Se la mancanza di una correlazione necessaria fra malaria e paludi creava non poche difficoltà alla teoria del “miasma palustre”, nei luoghi malarici africani le particolari condizioni di trasmissione rendevano possibile avvicinarsi alla verità sull’origine dell’infezione anche senza l’ausilio dell’indagine sperimentale. Infatti, a quanto risulta da alcune opere di viaggiatori della seconda metà dell’Ottocento, in talune zone dell’Africa orientale era una nozione popolare che le zanzare fossero portatrici delle febbri.

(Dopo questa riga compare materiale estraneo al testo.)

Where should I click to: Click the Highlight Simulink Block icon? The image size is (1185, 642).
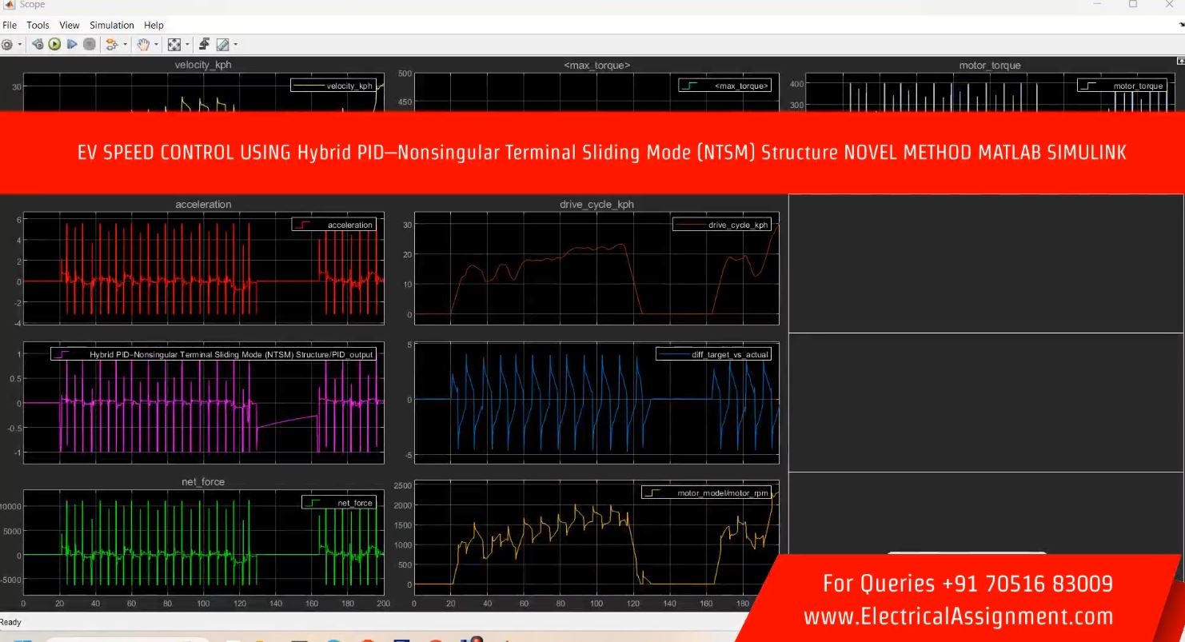[x=110, y=45]

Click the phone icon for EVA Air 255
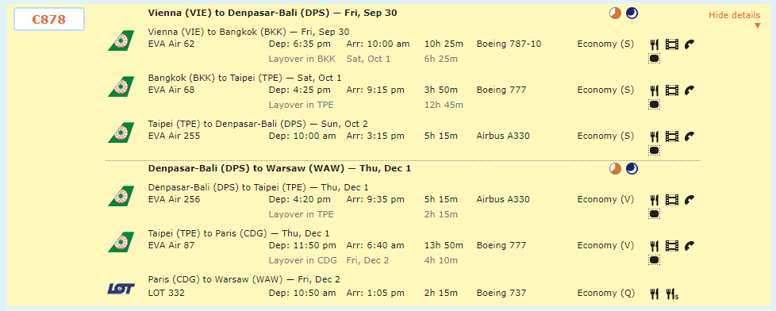click(x=690, y=136)
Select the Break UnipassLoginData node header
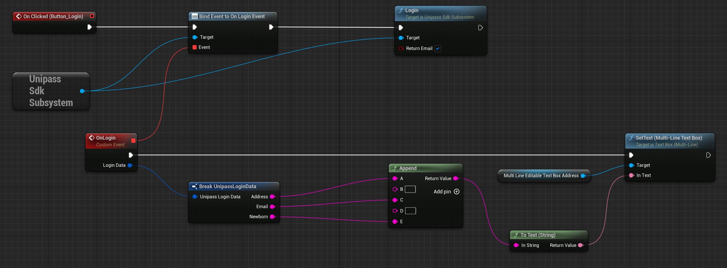727x268 pixels. 228,186
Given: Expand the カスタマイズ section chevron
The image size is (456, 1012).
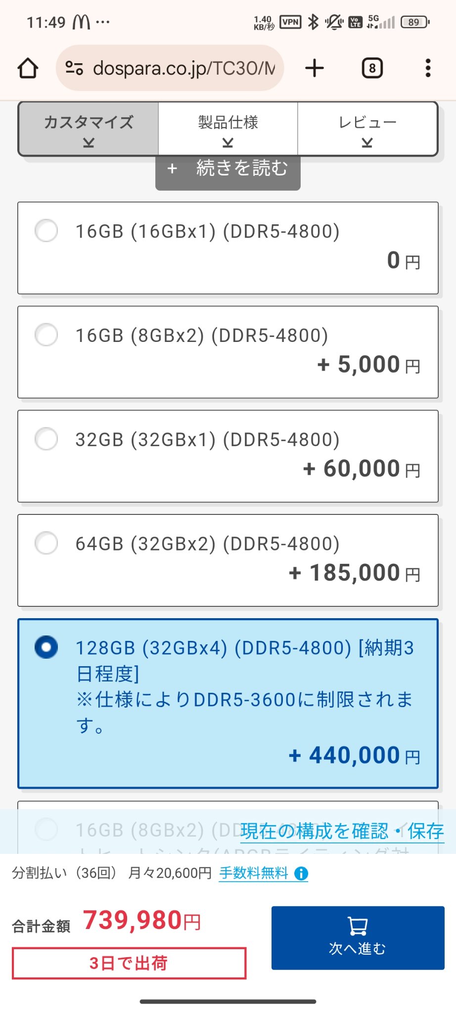Looking at the screenshot, I should (89, 143).
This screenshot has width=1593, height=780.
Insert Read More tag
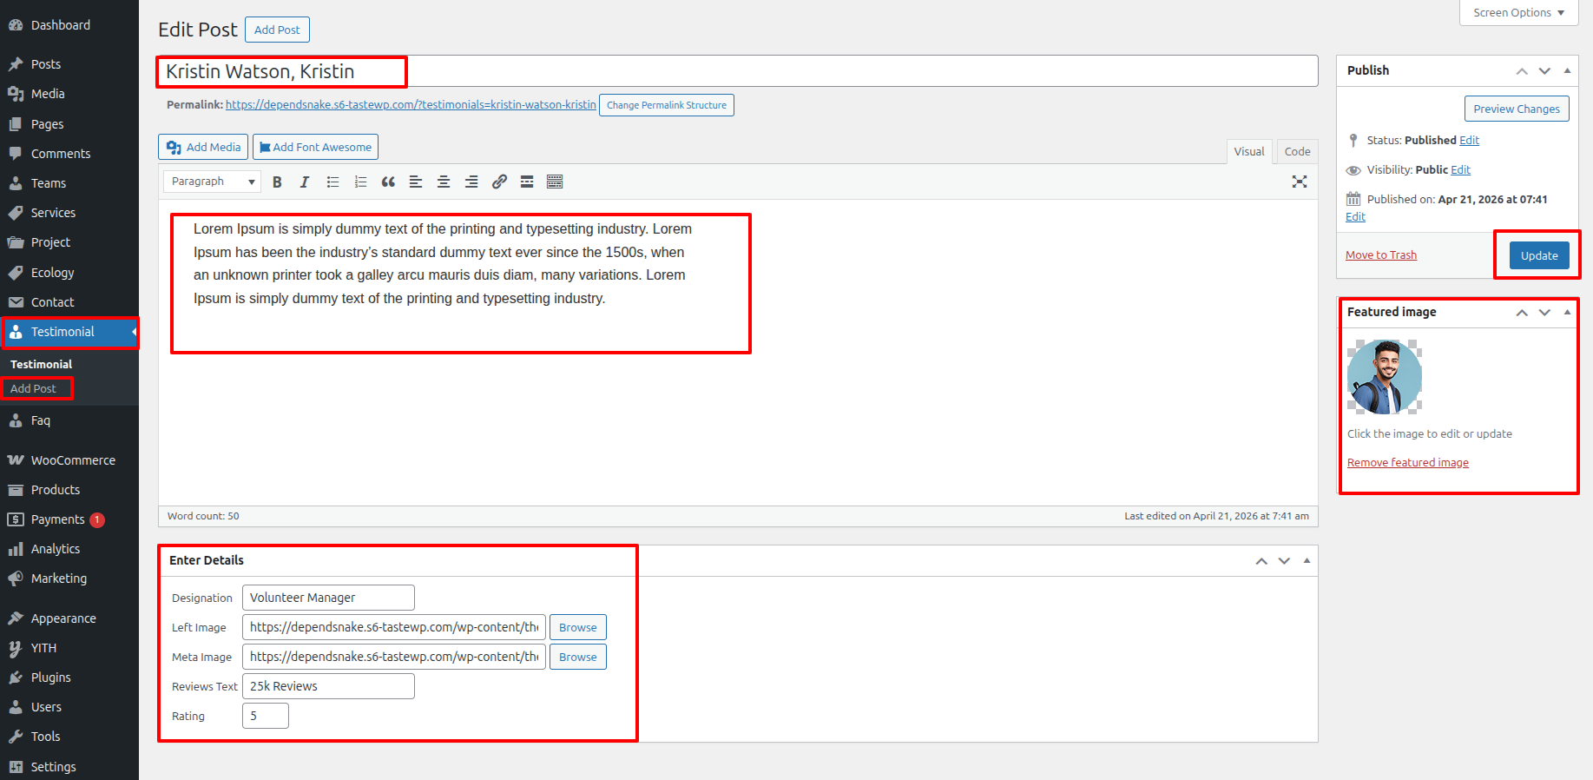coord(527,182)
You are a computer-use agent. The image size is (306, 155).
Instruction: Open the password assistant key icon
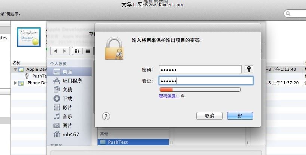pos(249,69)
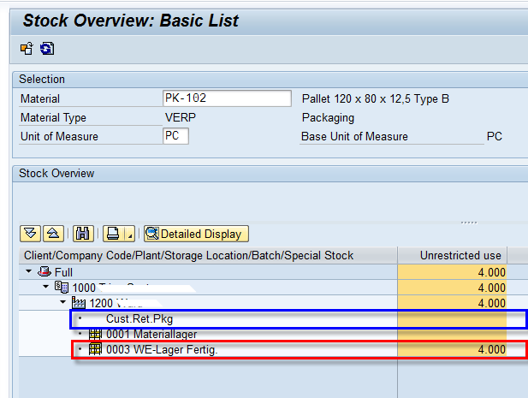Image resolution: width=528 pixels, height=398 pixels.
Task: Click the Unit of Measure field
Action: click(175, 136)
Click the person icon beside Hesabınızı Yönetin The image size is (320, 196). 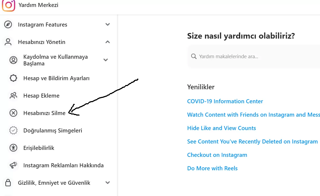click(x=8, y=42)
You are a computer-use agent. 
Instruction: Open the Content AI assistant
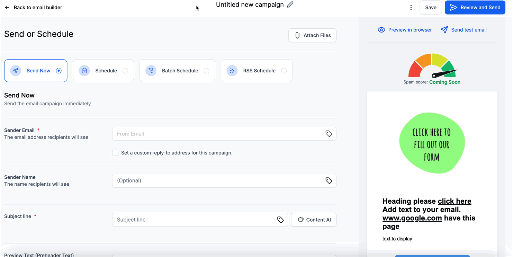(314, 220)
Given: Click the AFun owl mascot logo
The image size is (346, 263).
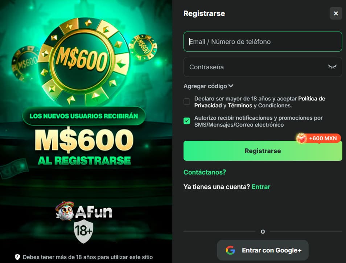Looking at the screenshot, I should click(65, 211).
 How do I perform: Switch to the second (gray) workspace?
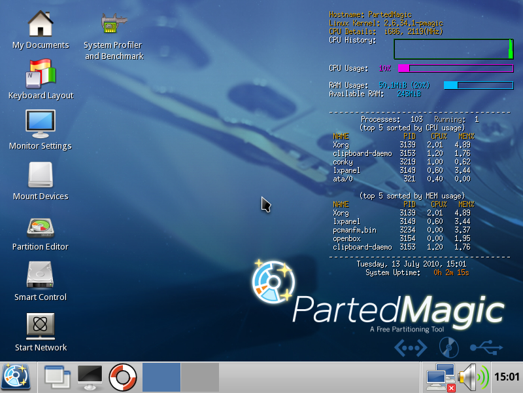click(x=199, y=377)
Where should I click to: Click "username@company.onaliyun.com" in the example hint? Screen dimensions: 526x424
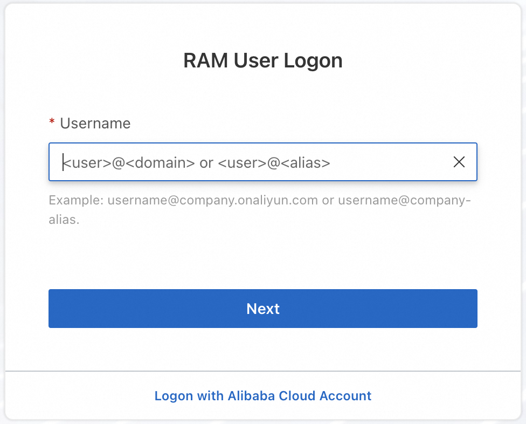tap(212, 201)
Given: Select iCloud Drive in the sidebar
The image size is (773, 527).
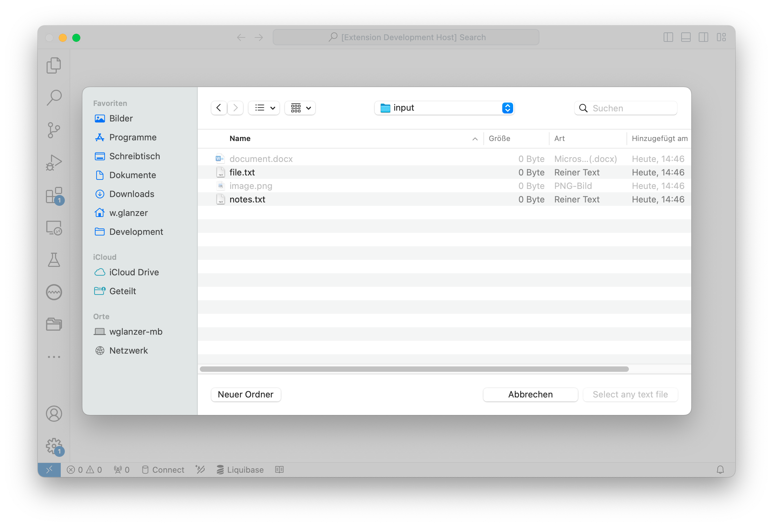Looking at the screenshot, I should [x=134, y=272].

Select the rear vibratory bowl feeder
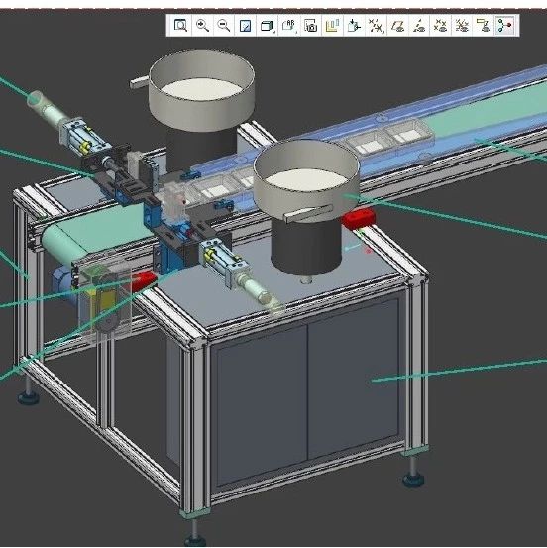tap(202, 105)
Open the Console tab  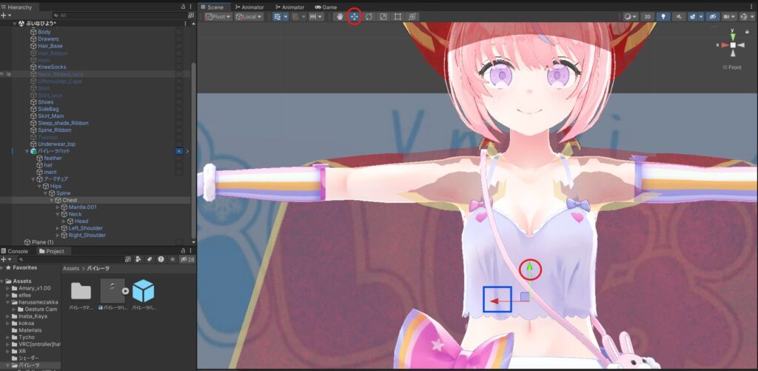click(x=16, y=251)
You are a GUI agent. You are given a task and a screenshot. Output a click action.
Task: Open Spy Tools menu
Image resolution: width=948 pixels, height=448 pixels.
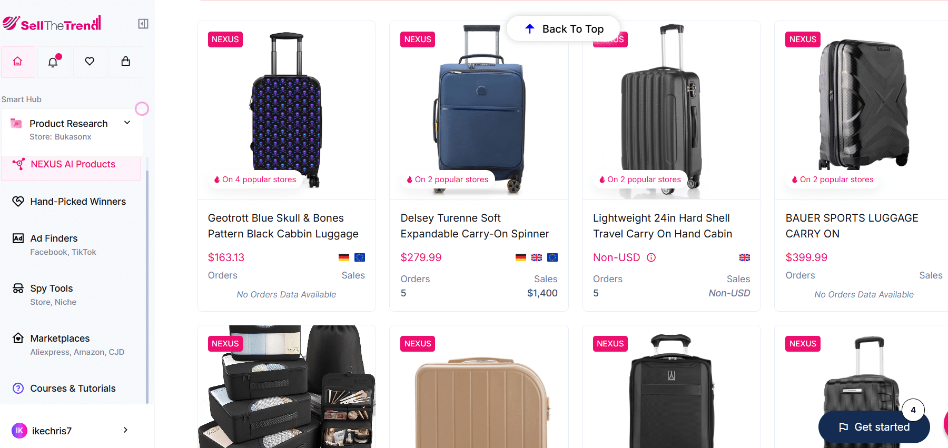52,288
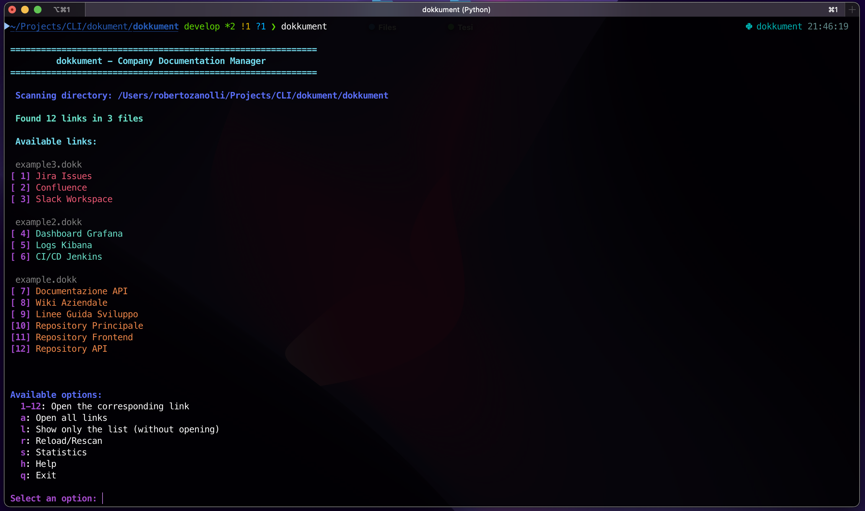Click the underlined dokkument path in the prompt

155,26
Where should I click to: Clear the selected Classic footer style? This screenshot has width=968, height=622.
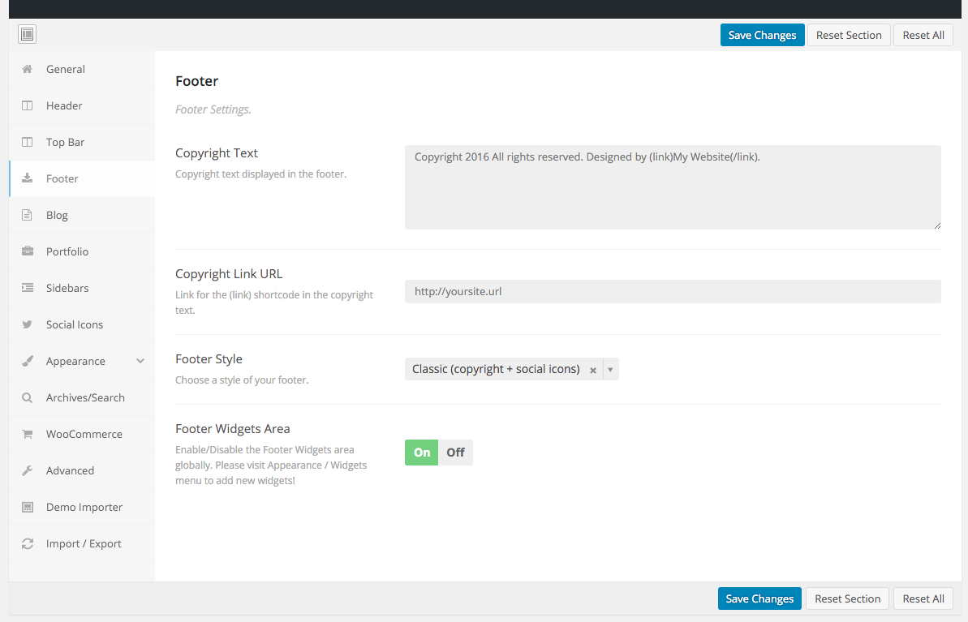(x=593, y=370)
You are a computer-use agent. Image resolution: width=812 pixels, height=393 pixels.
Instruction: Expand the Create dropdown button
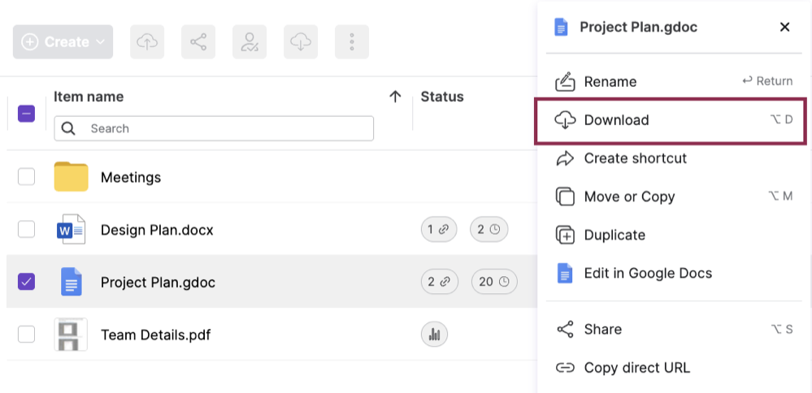63,41
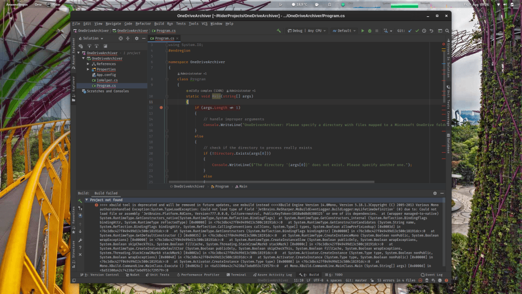Click the Git rollback undo arrow icon
522x294 pixels.
click(431, 31)

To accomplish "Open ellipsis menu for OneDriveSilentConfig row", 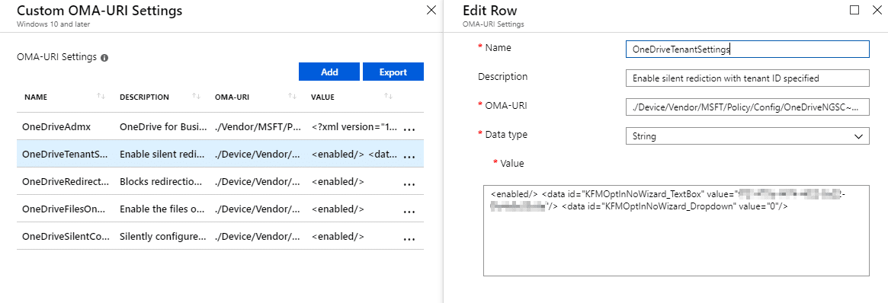I will click(x=409, y=239).
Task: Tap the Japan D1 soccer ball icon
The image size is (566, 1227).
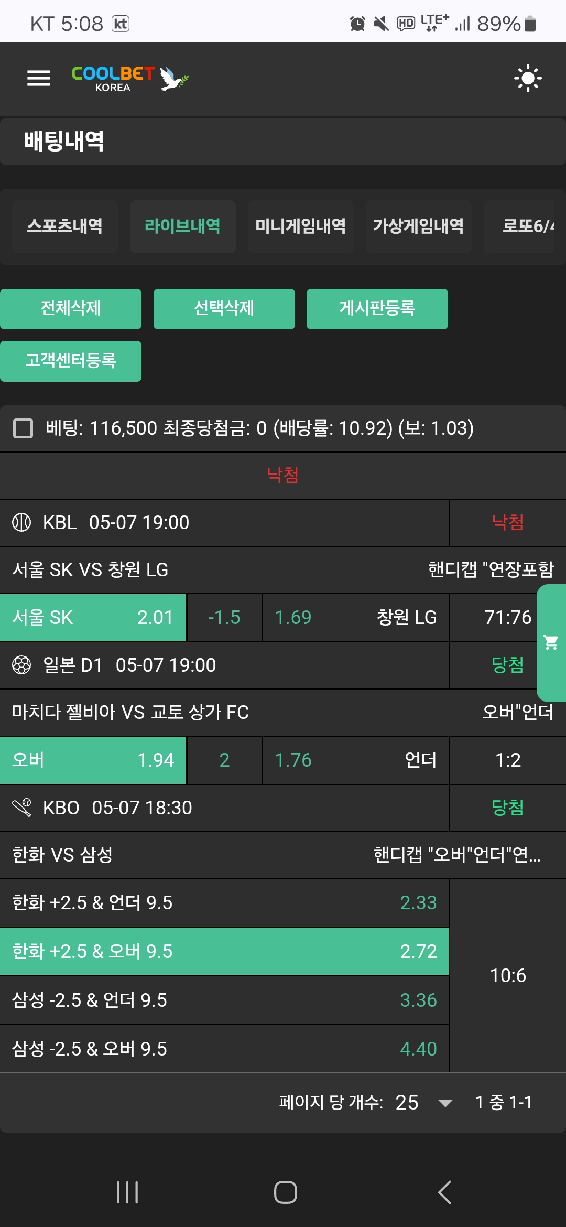Action: coord(21,665)
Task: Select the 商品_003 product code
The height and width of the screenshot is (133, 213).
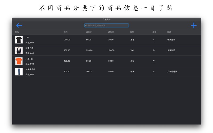Action: 30,43
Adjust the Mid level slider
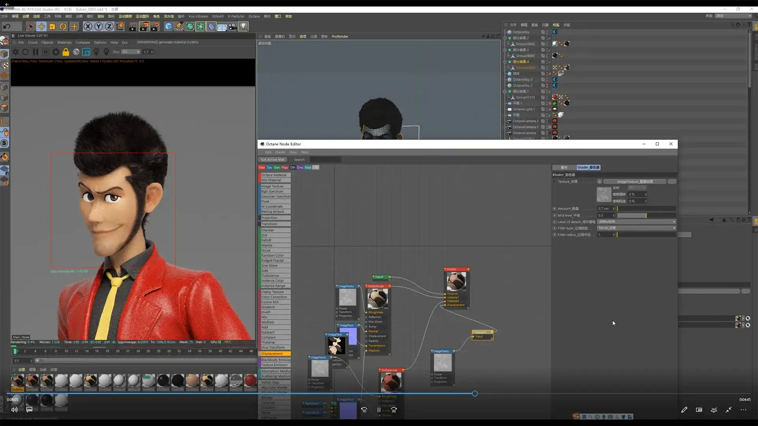Screen dimensions: 758x426 646,215
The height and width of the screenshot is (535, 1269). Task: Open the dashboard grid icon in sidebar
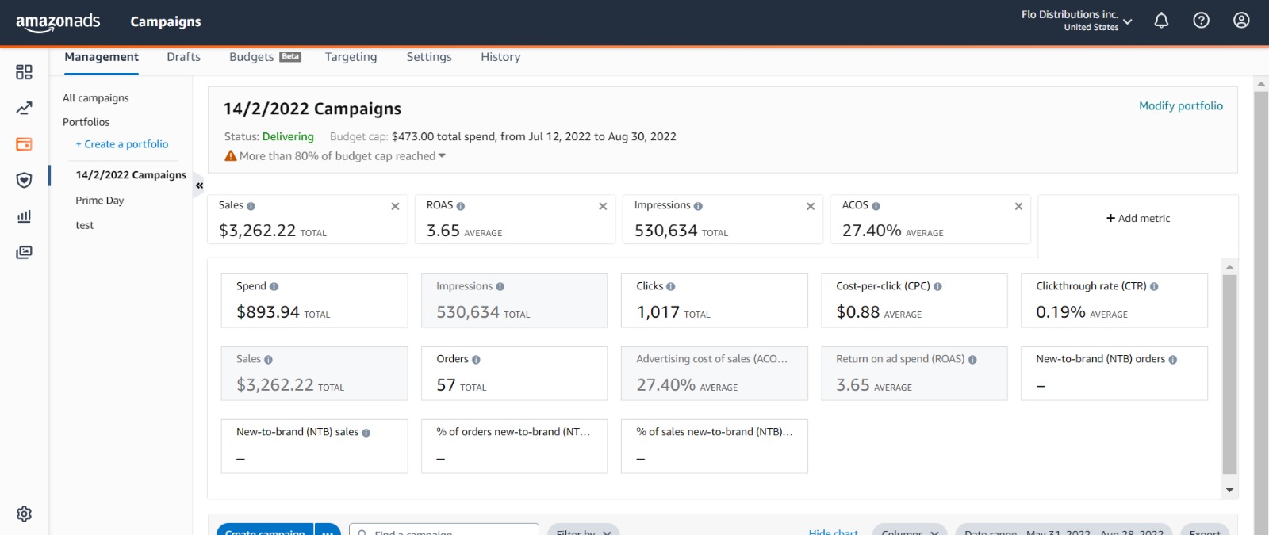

Una delle spiegazioni delle diverse concezioni popolari circa la causa della malaria nelle regioni temperate e in quelle africane, soprattutto dell’Africa subsahariana, risiede nella differenza fra i vettori responsabili della trasmissione della malaria. Nelle paludi retrodunali si riproduceva il principale vettore della malaria nell’area del Mediterraneo, An. labranchiae, e questo spiega l’associazione che si stabilì fra “mal’aria” e paludi nella tradizione della medicina ippocratica. Era indubbiamente molto difficile, in un contesto ricchissimo di fattori ecologici confondenti, “isolare” il fattore zanzara dall’ambiente palustre nel suo complesso.
In Africa, invece, la palude ricca di vegetazione non produceva e non produce malaria, poiché i vettori principali della malaria sono le specie antropofile del complesso An. gambiae, i cui focolai larvali sono costituiti da piccole pozzanghere assolate e prive di vegetazione in quanto generalmente temporanee. L’anofele antropofila rappresentava e rappresenta un vero indicatore dei luoghi malarici e quindi era molto più facile associare le zanzare alla malattia.
Le differenze nell’ecologia della malaria nel Sud Europa e in Africa, di cui si è ampiamente detto nella Prefazione, spiegano anche i diversi esiti degli interventi di lotta antimalarica, soprattutto per quanto riguarda l’impatto dello sviluppo agricolo sulla diffusione della malattia. Lo sviluppo agricolo e i cambiamenti ecologici ad esso associati ebbero un effetto limitante sulla riproduzione di vettori di malaria europei, che utilizzavano per la riproduzione complesse biocenosi, quali appunto le zone paludose nel caso di An. labranchiae. In questo caso lo “sviluppo”, distruggendo gli ambienti naturali del vettore attraverso la bonifica agricola, favorisce la lotta antimalarica. Nel caso di un sistema vettoriale la cui diffusione e stabilità risultano chiaramente avvantaggiate dall’attività agricola, come è il caso dei vettori del complesso An. gambiae, i problemi sono più complessi in quanto lo “sviluppo” determina generalmente un aumento dell’anofelismo soprattutto quando comporta deforestazione, desalinizzazione delle aree costiere e irrigazione delle savane aride.(Il paragrafo contenuto nel libro Storia della malaria in Italia. Scienza, ecologia, società – nasce da un articolo che l’autore ha scritto insieme a Mario Coluzzi.)